* QUOTED PASSAGE *
= = =
I hate the crowds. As nice as Colorado is I usually avoid it because of how crowded the front range is due to the proximity to Denver. I prefer the smaller streams in Wyoming, Idaho, Utah, and Montana. I have spent 5 summers bumping around out west in the summer months since I retired. Nothing on the east coast compares to the solitude of out west.


----------



## Padre (Jul 29, 2016)

Steve_Mevers said:


> I hate the crowds. As nice as Colorado is I usually avoid it because of how crowded the front range is due to the proximity to Denver. I prefer the smaller streams in Wyoming, Idaho, Utah, and Montana. I have spent 5 summers bumping around out west in the summer months since I retired. Nothing on the east coast compares to the solitude of out west.


Agreed. We will spend the whole month of March this next year just doing Utah. If you are out there, hit me up. There has been many nights, sitting under the stars with just us, wishing we had some other friends out there. Speaking of stars, there is this.


----------



## TR. (Sep 28, 2019)

Padre said:


> Agreed. We will spend the whole month of March this next year just doing Utah. If you are out there, hit me up. There has been many nights, sitting under the stars with just us, wishing we had some other friends out there. Speaking of stars, there is this.
> View attachment 188063


Hit me up when you are planning, happy to give you some ideas/places that are not mainstream.


----------



## mt hwy (Mar 18, 2021)

Used to do similar prospecting fishing trips before moving to MT twenty years ago. Great adventure, getting off the beaten path, great pictures .. Congrats on getting out there!
= = =
* RAW DATA *
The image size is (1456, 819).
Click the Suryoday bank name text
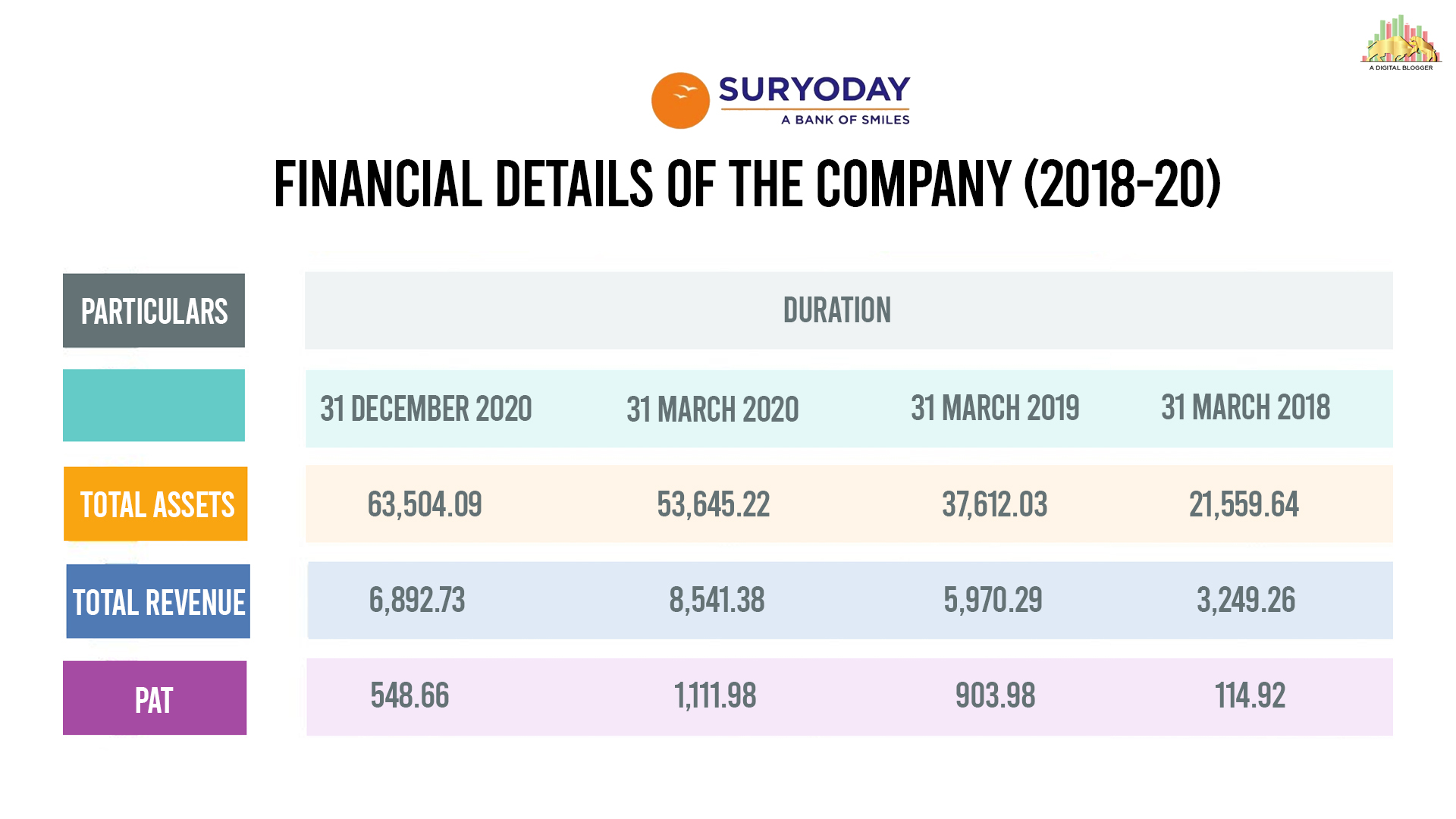click(x=814, y=90)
= = =
* AIM 1 *
In the forum thread about trips out west, which state does Padre plan to spend the whole month of March visiting?
* AIM 2 *
Pick up the forum thread about trips out west after its final post and write what comes next.
The data has no connection to the forum thread about trips out west.

* ANSWER 1 *
Utah.

* ANSWER 2 *
----------



## Steve_Mevers (Feb 8, 2013)

Padre said:


> Agreed. We will spend the whole month of March this next year just doing Utah. If you are out there, hit me up. There has been many nights, sitting under the stars with just us, wishing we had some other friends out there. Speaking of stars, there is this.
> View attachment 188063


----------



## Steve_Mevers (Feb 8, 2013)

Nice! I take a truck camper out west and pretty much just disperse camp on public lands. Planning a Alaska trip for next summer!


----------



## Padre (Jul 29, 2016)

Steve_Mevers said:


> Nice! I take a truck camper out west and pretty much just disperse camp on public lands. Planning a Alaska trip for next summer!


That will be awesome. I would love to do Alaska.


----------



## mt hwy (Mar 18, 2021)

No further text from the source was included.